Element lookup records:
------------------------------------------------

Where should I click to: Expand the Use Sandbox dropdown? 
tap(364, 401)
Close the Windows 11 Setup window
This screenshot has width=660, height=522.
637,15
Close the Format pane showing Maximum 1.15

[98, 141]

------------------------------------------------

GIVEN EXERCISE: Render the rows above as a numbered list, leaving out any blank lines.

FINISHED ANSWER:
1. Where should I click to: Expand the Use Sandbox dropdown? 
2. tap(364, 401)
3. Close the Windows 11 Setup window
4. This screenshot has width=660, height=522.
5. 637,15
6. Close the Format pane showing Maximum 1.15
7. [98, 141]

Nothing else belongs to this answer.